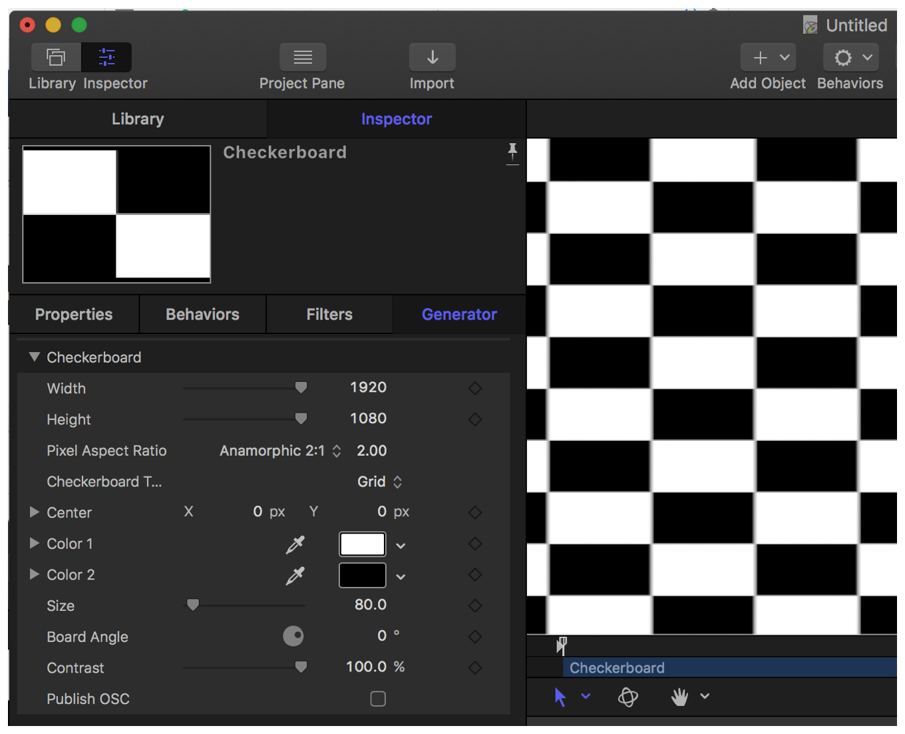Open the Pixel Aspect Ratio dropdown
This screenshot has width=905, height=734.
click(280, 451)
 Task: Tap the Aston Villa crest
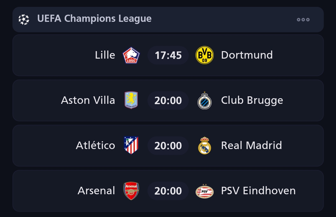coord(131,100)
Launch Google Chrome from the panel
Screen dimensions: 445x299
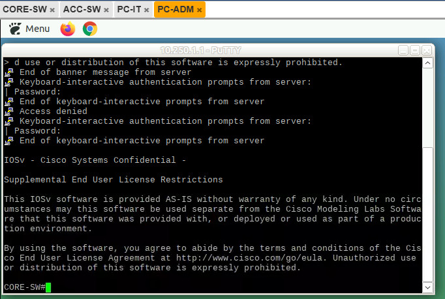(x=90, y=29)

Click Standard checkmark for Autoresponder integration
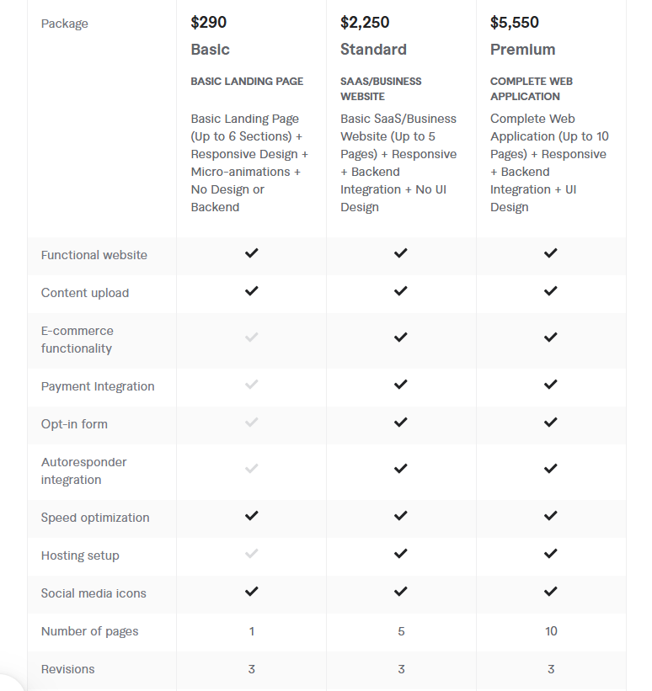click(401, 469)
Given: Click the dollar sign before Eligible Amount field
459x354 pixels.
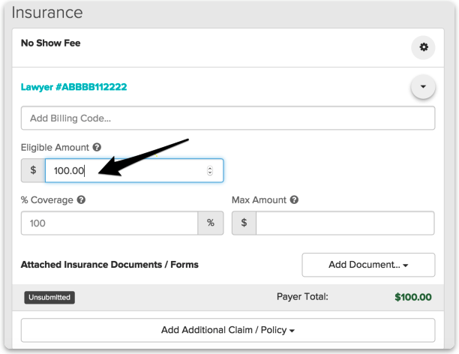Looking at the screenshot, I should point(33,170).
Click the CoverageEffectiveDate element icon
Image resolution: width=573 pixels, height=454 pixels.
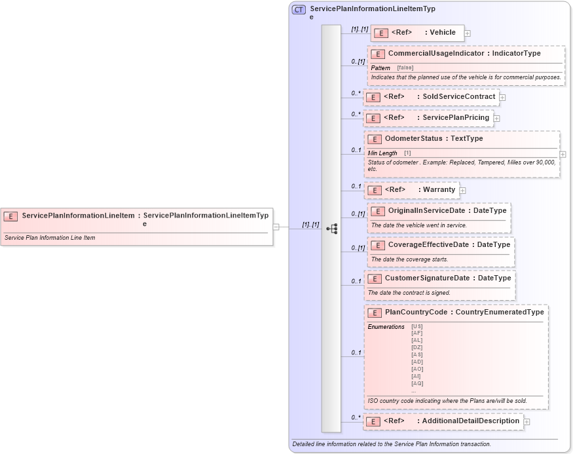pos(378,245)
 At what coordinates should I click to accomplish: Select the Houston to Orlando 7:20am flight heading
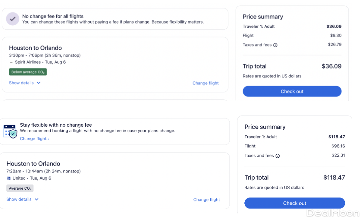[33, 164]
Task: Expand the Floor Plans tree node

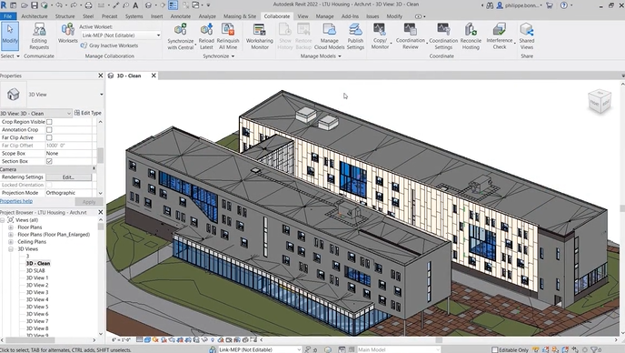Action: click(11, 227)
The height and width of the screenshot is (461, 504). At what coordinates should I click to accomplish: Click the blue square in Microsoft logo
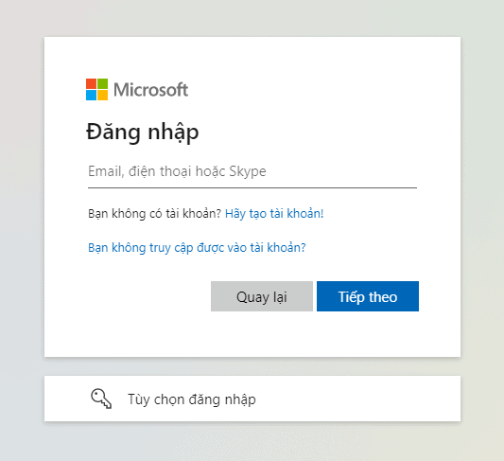91,96
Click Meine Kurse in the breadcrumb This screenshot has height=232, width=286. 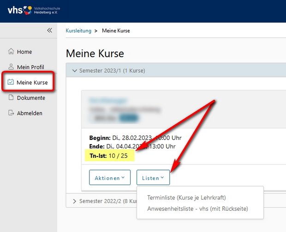(x=116, y=31)
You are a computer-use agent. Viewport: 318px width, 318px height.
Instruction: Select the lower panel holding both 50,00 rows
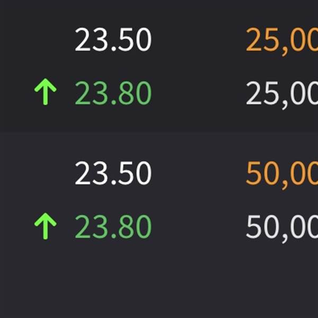click(x=159, y=225)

════════

(Task to carry out) Range to print from the listing above: from the line with "Task: Tap the Aston Villa crest" up to and including the line with "Click the CoverageEffectiveDate element icon". Please print those lines exactly, with no pictures and nothing more.

(Solution to this exercise)
 Task: Tap the Aston Villa crest
coord(131,100)
Launch Google Chrome from the panel
Screen dimensions: 445x299
(x=90, y=29)

Click Standard checkmark for Autoresponder integration
click(401, 469)
Given: Click the dollar sign before Eligible Amount field
459x354 pixels.
Looking at the screenshot, I should point(33,170).
Click the CoverageEffectiveDate element icon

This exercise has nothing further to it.